Степан с готовностью поворачивал свой подарок и даже подошёл поближе к единственному гостю, проявившему интерес к прекрасному подношению.
В руках Степан держал вещицу, которой позавидовала бы любая панночка. В замысловатом, скорее всего, фабричном обрамлении, представляющем собой витиеватые узоры, сверкало отображением горящих свечей и плошек… зеркало.
— Ты сам додумался до этого иль надоумил кто? — угрожающе произнёс Мирон.

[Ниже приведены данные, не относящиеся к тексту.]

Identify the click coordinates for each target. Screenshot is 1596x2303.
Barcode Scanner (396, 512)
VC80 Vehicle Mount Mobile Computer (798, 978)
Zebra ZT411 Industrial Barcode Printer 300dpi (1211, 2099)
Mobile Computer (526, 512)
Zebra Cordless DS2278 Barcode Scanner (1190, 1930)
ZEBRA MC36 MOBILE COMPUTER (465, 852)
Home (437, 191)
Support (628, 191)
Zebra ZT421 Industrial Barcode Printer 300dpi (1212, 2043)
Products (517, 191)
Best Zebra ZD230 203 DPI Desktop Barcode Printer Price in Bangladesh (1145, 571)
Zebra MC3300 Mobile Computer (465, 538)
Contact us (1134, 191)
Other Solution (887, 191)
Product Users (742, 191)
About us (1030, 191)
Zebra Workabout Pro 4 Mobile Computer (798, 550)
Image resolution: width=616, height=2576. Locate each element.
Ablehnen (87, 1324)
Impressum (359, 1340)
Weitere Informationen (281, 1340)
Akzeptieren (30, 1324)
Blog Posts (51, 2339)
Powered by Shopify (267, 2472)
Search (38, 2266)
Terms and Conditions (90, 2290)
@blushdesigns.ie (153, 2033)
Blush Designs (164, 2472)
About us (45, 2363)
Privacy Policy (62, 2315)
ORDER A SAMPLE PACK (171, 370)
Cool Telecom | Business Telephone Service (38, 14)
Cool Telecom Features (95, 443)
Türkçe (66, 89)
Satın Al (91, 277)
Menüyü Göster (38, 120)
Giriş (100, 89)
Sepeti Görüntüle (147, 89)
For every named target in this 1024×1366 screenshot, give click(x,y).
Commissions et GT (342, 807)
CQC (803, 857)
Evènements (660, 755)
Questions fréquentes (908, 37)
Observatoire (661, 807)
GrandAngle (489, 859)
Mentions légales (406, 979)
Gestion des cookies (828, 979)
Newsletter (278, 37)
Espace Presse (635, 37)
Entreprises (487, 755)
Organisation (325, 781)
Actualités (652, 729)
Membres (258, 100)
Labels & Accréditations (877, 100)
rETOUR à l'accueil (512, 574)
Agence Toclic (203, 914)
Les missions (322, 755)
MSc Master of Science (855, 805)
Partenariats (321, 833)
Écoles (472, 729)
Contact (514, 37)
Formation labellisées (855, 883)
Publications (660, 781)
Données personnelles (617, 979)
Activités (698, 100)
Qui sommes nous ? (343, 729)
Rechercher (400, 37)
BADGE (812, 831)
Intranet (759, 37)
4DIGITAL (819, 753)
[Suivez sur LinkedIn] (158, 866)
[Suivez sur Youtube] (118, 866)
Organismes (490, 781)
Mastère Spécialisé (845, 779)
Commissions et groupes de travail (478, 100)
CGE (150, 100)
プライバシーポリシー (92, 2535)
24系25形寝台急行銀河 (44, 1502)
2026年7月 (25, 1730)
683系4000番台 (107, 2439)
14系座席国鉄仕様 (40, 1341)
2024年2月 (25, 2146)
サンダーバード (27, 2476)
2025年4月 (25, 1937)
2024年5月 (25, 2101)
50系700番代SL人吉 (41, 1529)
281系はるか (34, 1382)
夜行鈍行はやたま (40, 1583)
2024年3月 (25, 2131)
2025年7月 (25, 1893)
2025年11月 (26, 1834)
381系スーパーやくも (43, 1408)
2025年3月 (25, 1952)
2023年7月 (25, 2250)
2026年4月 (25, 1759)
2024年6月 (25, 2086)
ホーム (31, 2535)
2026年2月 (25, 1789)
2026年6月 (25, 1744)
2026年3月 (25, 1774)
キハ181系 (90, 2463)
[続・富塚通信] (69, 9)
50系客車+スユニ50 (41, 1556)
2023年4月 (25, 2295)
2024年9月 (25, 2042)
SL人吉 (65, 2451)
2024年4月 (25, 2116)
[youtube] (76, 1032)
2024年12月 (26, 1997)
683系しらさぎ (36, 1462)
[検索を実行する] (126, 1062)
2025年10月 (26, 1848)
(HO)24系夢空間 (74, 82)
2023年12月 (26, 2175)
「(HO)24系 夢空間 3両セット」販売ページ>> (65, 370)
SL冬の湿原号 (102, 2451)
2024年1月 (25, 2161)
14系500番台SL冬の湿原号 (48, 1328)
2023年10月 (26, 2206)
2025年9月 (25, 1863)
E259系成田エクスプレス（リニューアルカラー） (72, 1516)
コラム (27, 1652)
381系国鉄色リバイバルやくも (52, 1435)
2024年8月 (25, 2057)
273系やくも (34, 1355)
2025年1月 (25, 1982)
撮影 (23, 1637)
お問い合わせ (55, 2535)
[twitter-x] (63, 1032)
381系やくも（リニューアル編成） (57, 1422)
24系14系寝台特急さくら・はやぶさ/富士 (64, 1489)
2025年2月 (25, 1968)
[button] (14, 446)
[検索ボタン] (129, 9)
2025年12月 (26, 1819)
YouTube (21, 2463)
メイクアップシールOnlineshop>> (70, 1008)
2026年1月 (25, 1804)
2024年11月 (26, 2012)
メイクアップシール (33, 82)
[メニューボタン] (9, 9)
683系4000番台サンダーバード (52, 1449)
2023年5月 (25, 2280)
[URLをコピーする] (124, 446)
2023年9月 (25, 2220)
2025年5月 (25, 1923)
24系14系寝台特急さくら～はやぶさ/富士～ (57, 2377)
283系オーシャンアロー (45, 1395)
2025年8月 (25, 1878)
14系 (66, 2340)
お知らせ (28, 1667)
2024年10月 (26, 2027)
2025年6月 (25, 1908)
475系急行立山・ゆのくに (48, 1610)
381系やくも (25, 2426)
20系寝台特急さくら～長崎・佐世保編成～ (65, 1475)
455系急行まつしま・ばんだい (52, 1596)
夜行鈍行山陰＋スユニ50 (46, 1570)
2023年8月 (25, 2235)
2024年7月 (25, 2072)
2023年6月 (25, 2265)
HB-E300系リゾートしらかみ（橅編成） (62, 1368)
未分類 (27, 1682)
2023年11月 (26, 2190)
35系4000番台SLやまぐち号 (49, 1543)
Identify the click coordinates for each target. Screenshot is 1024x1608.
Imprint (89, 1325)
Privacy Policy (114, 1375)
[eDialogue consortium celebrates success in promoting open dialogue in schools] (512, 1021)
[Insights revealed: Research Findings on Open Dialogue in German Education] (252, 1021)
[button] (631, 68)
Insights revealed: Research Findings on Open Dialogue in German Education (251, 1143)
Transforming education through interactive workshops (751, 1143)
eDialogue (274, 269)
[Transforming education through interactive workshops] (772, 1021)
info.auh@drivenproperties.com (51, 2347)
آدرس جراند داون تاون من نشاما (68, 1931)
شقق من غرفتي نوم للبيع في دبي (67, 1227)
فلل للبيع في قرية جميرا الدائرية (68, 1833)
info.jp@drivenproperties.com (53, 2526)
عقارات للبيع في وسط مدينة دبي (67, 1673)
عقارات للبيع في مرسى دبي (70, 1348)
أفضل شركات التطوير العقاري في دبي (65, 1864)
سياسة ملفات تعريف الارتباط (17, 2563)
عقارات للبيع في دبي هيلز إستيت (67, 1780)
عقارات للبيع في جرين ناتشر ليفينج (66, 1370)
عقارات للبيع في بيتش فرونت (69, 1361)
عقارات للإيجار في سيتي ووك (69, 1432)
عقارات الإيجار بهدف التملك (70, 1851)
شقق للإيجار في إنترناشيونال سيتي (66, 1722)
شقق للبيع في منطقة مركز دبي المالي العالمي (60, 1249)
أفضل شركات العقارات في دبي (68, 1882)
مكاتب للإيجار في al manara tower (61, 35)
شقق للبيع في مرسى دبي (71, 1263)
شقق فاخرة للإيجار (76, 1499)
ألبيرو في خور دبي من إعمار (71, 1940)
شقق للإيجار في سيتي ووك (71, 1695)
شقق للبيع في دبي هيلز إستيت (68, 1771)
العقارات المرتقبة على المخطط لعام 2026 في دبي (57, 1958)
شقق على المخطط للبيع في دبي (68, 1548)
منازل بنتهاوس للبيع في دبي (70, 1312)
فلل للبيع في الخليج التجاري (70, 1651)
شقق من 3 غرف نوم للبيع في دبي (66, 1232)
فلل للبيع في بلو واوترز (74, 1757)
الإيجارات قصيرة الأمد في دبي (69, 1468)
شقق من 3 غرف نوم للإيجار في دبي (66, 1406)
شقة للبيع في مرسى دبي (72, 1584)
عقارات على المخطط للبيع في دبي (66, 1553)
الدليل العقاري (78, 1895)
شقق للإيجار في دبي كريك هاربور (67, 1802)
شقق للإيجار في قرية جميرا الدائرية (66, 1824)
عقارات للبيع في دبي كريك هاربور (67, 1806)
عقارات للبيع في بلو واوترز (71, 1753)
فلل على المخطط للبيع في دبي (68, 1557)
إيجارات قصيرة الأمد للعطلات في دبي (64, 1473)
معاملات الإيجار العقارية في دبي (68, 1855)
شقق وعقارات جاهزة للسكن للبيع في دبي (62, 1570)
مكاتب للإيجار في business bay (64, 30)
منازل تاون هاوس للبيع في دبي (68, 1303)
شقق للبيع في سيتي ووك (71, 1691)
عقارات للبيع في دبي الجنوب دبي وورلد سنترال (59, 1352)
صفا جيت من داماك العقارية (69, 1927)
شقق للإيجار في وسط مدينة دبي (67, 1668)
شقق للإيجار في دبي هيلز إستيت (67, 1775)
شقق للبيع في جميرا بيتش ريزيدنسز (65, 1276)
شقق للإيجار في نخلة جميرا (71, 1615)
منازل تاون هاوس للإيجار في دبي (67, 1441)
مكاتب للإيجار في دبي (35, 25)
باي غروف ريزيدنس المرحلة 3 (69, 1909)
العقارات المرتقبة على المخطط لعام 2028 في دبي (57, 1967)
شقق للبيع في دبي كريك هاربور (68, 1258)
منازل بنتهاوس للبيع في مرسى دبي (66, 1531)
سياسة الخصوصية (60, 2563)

— А… что? — совсем растерялся приказчик и непонимающе уставился на свой подарок. — Что-то не так? На ярмарке… купил… По мне, так очень даже… завидное зеркальце… — промямлил Степан. Не мог же он признаться, что это зеркало дала ему Хима и что сейчас он исполняет её наказ.
— Ты что, с луны свалился иль каким басурманином тут прикидываешься? — ещё больше распалялся возмущением сват.
С нарастающим ропотом недовольства оживились наконец и остальные гости.
— Ты бы, Степан, ещё иголок молодым подарил!
Так уж издревле заведено у православных, да и не только у них, что на свадьбе не принято дарить молодожёнам острые предметы: ножи, иголки, которые, кстати, очень ценились в хозяйстве. Но по поверью полесских селян, острые и колющие подношения на свадьбе — это в любом случае не к добру. Они вносили в семью разлад, ссоры, колкости между супругами. А вот зеркало, которое считалось окном в потусторонний мир, и вовсе несло зло и необъяснимые беды.
— Я принимаю подарок! — раздался вдруг громкий и уверенный голос невесты, заставивший всех замолчать.
Гости с недоумением молча глядели на Марыльку. Даже Кузьма, непроизвольно икнув, плавающим взглядом пытался найти невесту. А Марылька, не моргая, холодным взором вонзилась в нежеланного гостя и так же холодно произнесла:
— Дайте ему гривенник… и как всем — чарку и каравай.
Мирон бросил на Марыльку укоризненный взгляд, но спорить не стал. Может быть, и правильно поступает невеста. Какой ни гость, а поступать с ним дурно не годится.
Сват угрюмо взял из кучи надаренных денег гривенник и, забрав у Степана зеркало, взамен сунул ему в руку десятикопеечную монетку. Считалось, что такое действие отводит от семьи черный умысел, если, конечно, таковой имел место. В этом случае это был уже не подарок, а покупка, что в корне меняло дело.
Приказчик выпил поднесенную ему чарку горелки и протянул руку за караваем. Мирон замялся, но всё же подал ему самый невзрачный из оставшихся кусочков.
— Благодарствуем за угощеньице… Будьте здоровы. Мне уж пора…
Приказчик попятился к дверям, бережно держа в руке каравай. Он так и не попробовал его. Теперь уже долго задерживаться здесь Степану было не с руки и он, зыркая загнанным зверем на враждебно затихших людей, молча покинул хату.
Тишину нарушил сват Мирон:
— Никого не забыли караваем попотчевать? — обращаясь к гостям, громко осведомился он. Настроение у него было испорчено.
— Все испробовали!
— Смачный пирог! Всем досталось! — в разнобой, недружно отвечали гости, тоже уже без прежнего задора.